Entscheidungsstichwort (Thema)
Ablaufhemmung nach § 171 Abs. 10 AO durch negativen Feststellungsbescheid
Leitsatz (redaktionell)
- Zur Korrektur eines Steuerbescheides nach § 175 Abs. 1 Nr. 1 AO.
- Ein negativer Feststellungsbescheid kann ein Grundlagenbescheid sein, dem Bindungswirkung für den ESt-Bescheid zukommt.
- Ist ein bestimmter steuerlich relevanter Sachverhalt zunächst Gegenstand eines Feststellungsverfahrens, so ist das für den Folgebescheid zuständige FA durch die Bindung an den Feststellungsbescheid gehindert, abschließend eigene Ermittlungen vorzunehmen. Die nämlichen Konsequenzen gelten auch für Fälle, in denen ein zunächst eingeleitetes Feststellungsverfahren i. S. von § 180 AO zu einem negativen Feststellungsbescheid führt.
- Nach dem Erlass eines negativen Feststellungsbescheides hat das für den Folgebescheid zuständige FA den Sachverhalt in eigener Zuständigkeit zu ermitteln, steuerlich zu beurteilen und die entsprechende Folgeentscheidung zu treffen bzw. einen vorhandenen Folgebescheid entsprechend zu ändern.
Normenkette
AO § 175 Abs. 1 Nr. 1, § 171 Abs. 10, § 180
Streitjahr(e)
1977, 1978, 1979, 1980, 1981, 1982
Nachgehend
Tatbestand
Zwischen den Beteiligten ist streitig, ob die Festsetzungsfrist bereits vor Erlass geänderter Einkommensteuerbescheide für die Jahre 1977 bis 1982 (Streitjahre) abgelaufen war.
Die Kläger bilden eine Erbengemeinschaft, die sich aus den Rechtsnachfolgern der am 28.8.1998 verstorbenen Erblasserin zusammensetzt. Der Kläger zu 3) ist gleichzeitig Testamentsvollstrecker.

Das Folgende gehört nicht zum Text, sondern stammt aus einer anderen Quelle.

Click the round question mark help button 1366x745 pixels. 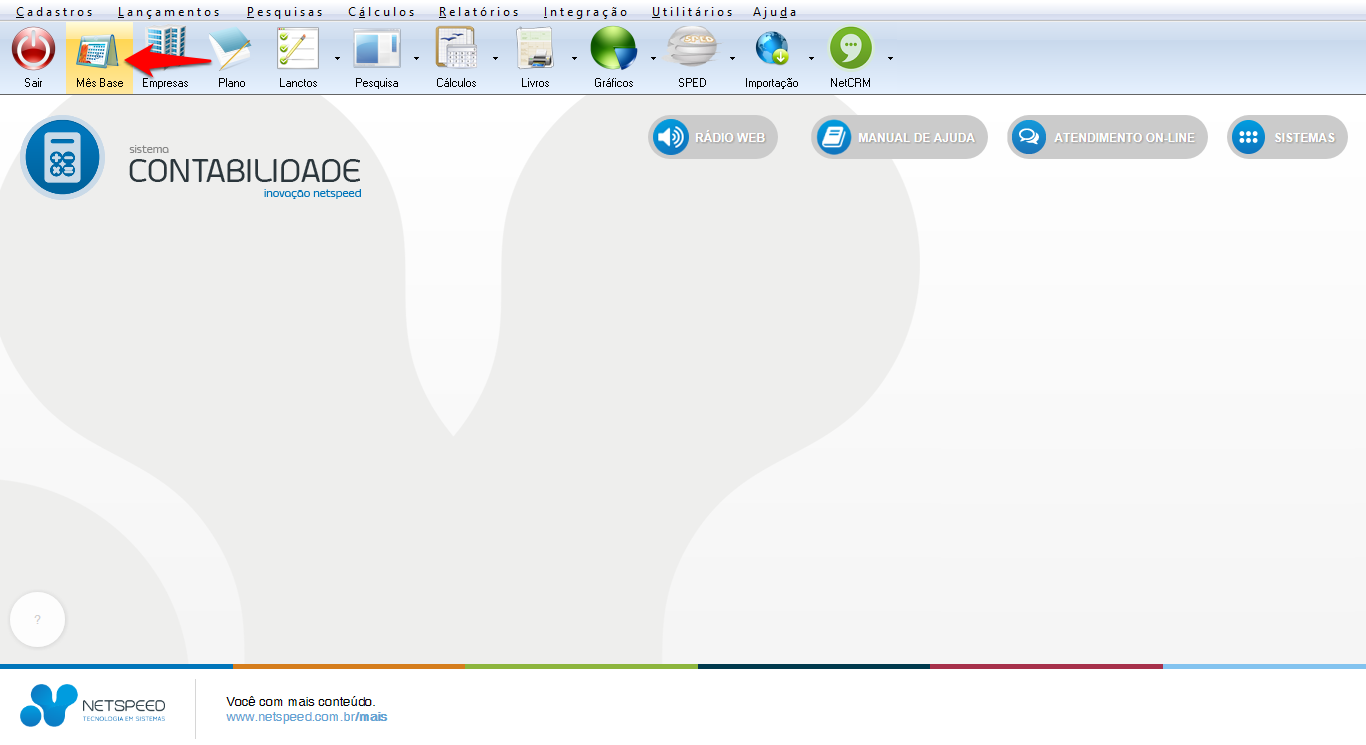38,620
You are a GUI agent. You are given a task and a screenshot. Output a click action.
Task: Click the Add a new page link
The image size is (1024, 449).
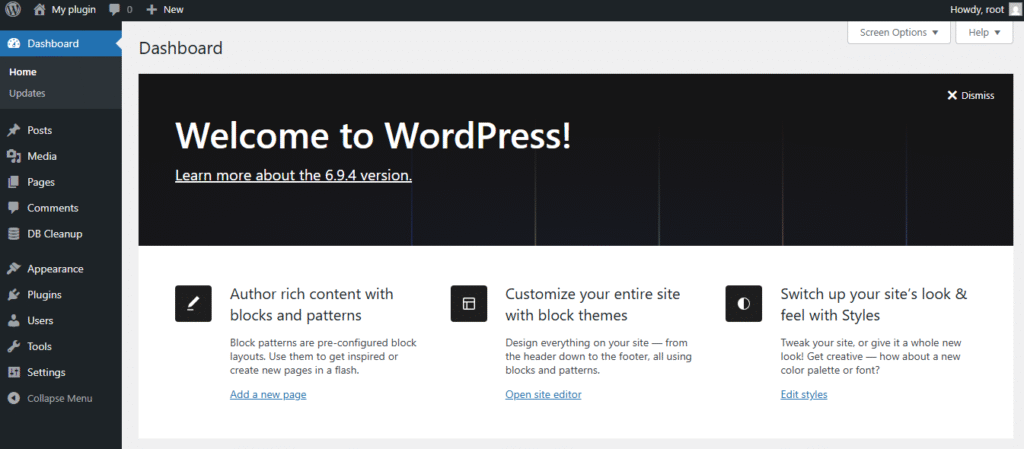point(268,394)
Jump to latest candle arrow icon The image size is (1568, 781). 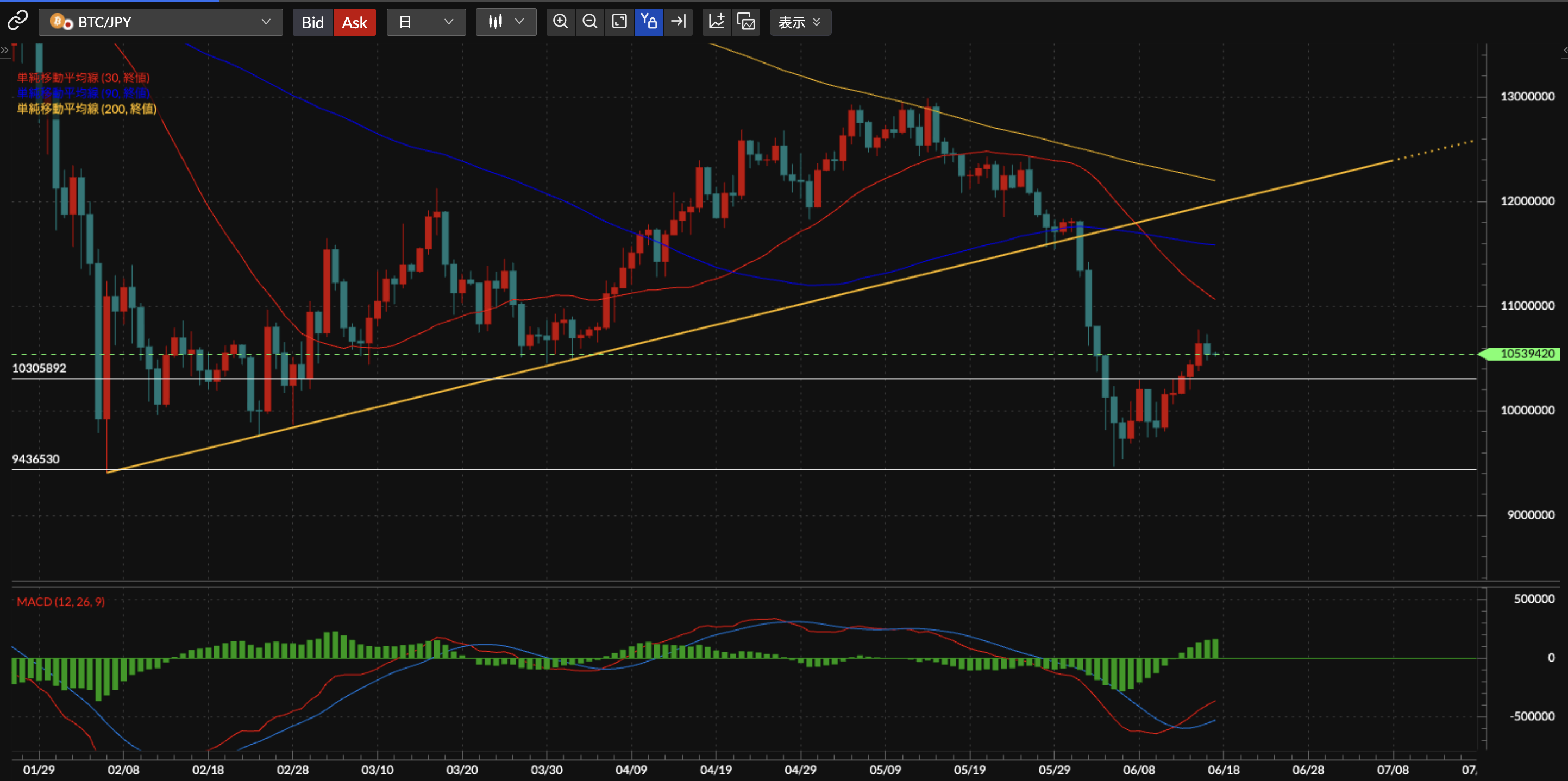(x=678, y=22)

Die Erblasserin war bis 31.5.1973 als Gesellschafterin an einer Vermögens- und Grundstücksverwaltungs-Kommanditgesellschaft (im Folgenden: die KG) mit Sitz in Hamburg beteiligt. Mit ihrem Ausscheiden traten die Kläger als Kommanditisten in die KG ein. Als persönlich haftende Gesellschafterin der KG wurde die V. GmbH tätig, deren Geschäftsführer der Kläger zu 3) war. Die Erblasserin hatte dem Kläger zu 3) ferner eine notariell beurkundete Generalvollmacht erteilt.
In den Jahren 1969 und 1971 brachte die Erblasserin mehrere Grundstücke unter Vorbehalt eines lebenslangen Nießbrauchs in die KG ein. Der Nießbrauch wurde später wegen der Belastung eines Grundstücks mit einem Erbbaurecht auf Beteiligungserträge, Erbbauzinsen und andere Surrogate erweitert. Aufgrund dieser vertraglichen Regelungen erhielt die Erblasserin Zahlungen von der KG, die Grundstücks-, Kapital- und Beteiligungserträge enthielten. Die KG erfasste diese Nießbrauchszahlungen in den Jahresabschlüssen, buchte sie auf einem Verrechnungskonto als Verbindlichkeiten und behandelte sie steuerlich als Betriebsausgaben.
In den Jahren bis 1973 erklärte die Erblasserin die Einkünfte aus der KG als Einkünfte aus Gewerbebetrieb. Dabei setzte sie ausdrücklich als vorläufig bezeichnete Beträge an oder vermerkte „von Amts wegen berücksichtigen”. Im Übrigen verwies sie unter Angabe der dortigen Steuernummer auf das für die KG zuständige Betriebs-Finanzamt in Hamburg.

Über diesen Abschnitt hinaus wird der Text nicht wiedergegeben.